Tre'Shaun Fletcher

Personal information
- Born: October 5, 1994 (age 31) Wilmar, Arkansas, U.S.
- Listed height: 2.02 m (6 ft 8 in)
- Listed weight: 93 kg (205 lb)

Career information
- High school: Lincoln (Tacoma, Washington)
- College: Colorado (2013–2016); Toledo (2017–2018);
- NBA draft: 2018: undrafted
- Playing career: 2018–2022
- Position: Shooting guard / small forward

Career history
- 2018–2019: Salt Lake City Stars
- 2019–2020: Ura Basket
- 2020: Fortitudo Bologna
- 2020–2021: Pistoia
- 2021–2022: Limburg United

Career highlights
- Belgian Cup winner (2022); MAC Player of the Year (2018); First-team All-MAC (2018);

= Tre'Shaun Fletcher =

American basketball player

Tre'Shaun Javon Fletcher (born October 5, 1994) is an American former professional basketball player who last played for Limburg United of the Belgian BNXT League. He played college basketball for Toledo.

Fletcher was raised in Wilmar, Arkansas amidst poverty. He moved to Tacoma, Washington in eighth grade and attended Lincoln High School, where he became the all-time leading scorer. Fletcher committed to the University of Colorado, where he competed in 20 games as a freshman but sustained a knee injury that kept him sidelined until the Pac-12 tournament. As a sophomore, he averaged 5.4 points, 2.5 rebounds, and 1.0 assists per game. Fletcher increased those numbers to 7.1 points and 2.4 rebounds per game as a junior, starting 14. After the season, he opted to transfer to Toledo and sat out a year as a redshirt.

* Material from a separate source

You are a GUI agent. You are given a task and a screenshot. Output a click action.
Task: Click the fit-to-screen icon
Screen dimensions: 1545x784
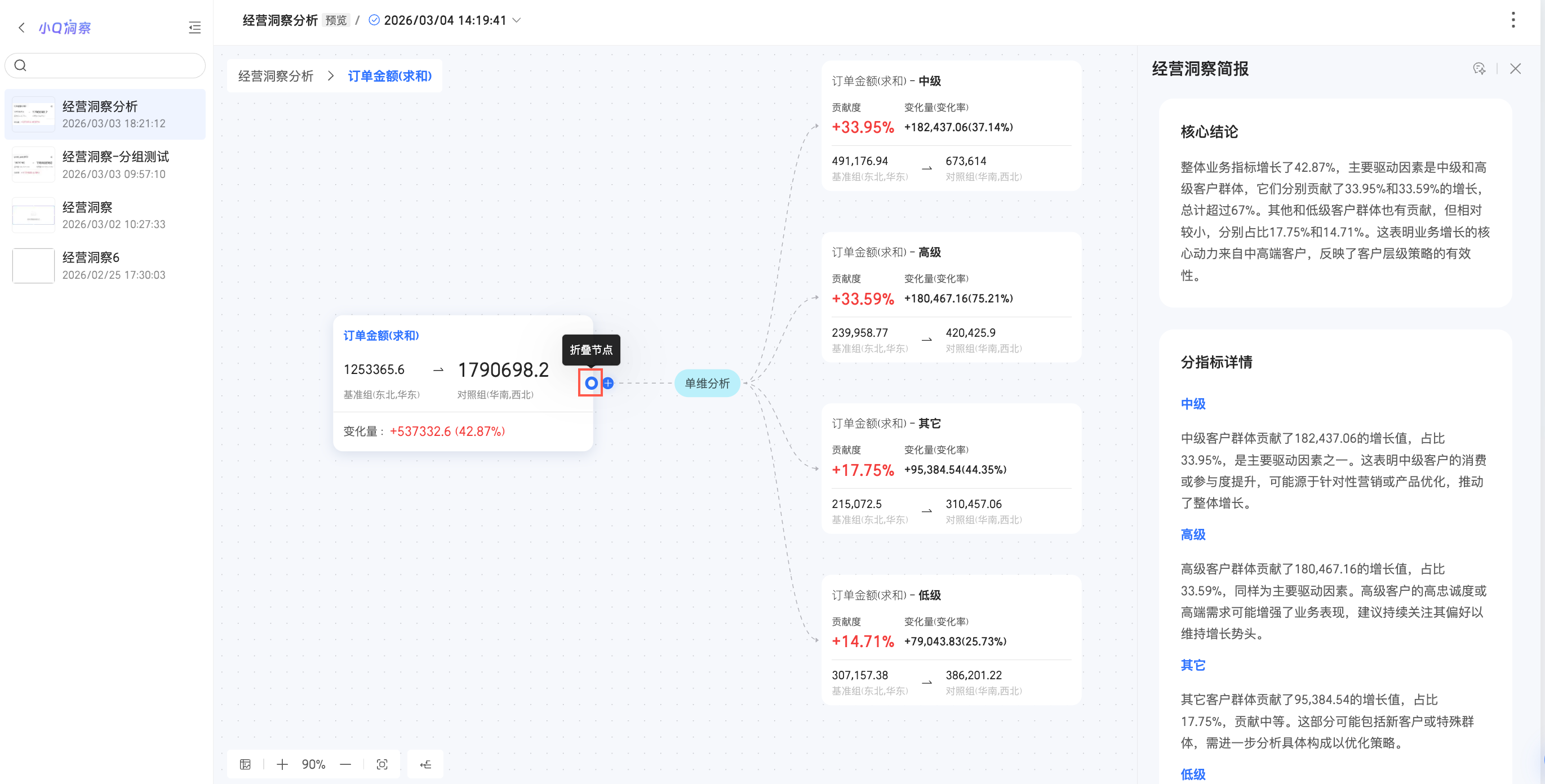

As a senior at Toledo, Fletcher posed averages of 18.7 points, 8.2 rebounds and 4.5 assists per game. He had a triple-double against Northern Illinois on February 27, 2018, by recording 20 points, 11 rebounds and a career-high 11 assists. At the conclusion of the regular season Fletcher was named MAC Player of the Year. He missed the MAC tournament championship game, a 76–66 loss to Buffalo, due to a left knee injury.

On December 30, 2019, Fletcher signed with Ura Basket of the Korisliiga. He averaged 18 points and 7.2 rebounds per game in 17 games. Fletcher signed with Fortitudo Bologna of the Lega Basket Serie A (LBA) on July 20, 2020.

On December 29 Fletcher was released from Fortitudo Bologna and moved to the Serie A2 Basket, second tier Italian league, signing for Pistoia Basket.

On September 13, 2021, Fletcher signed with Limburg United in the BNXT League.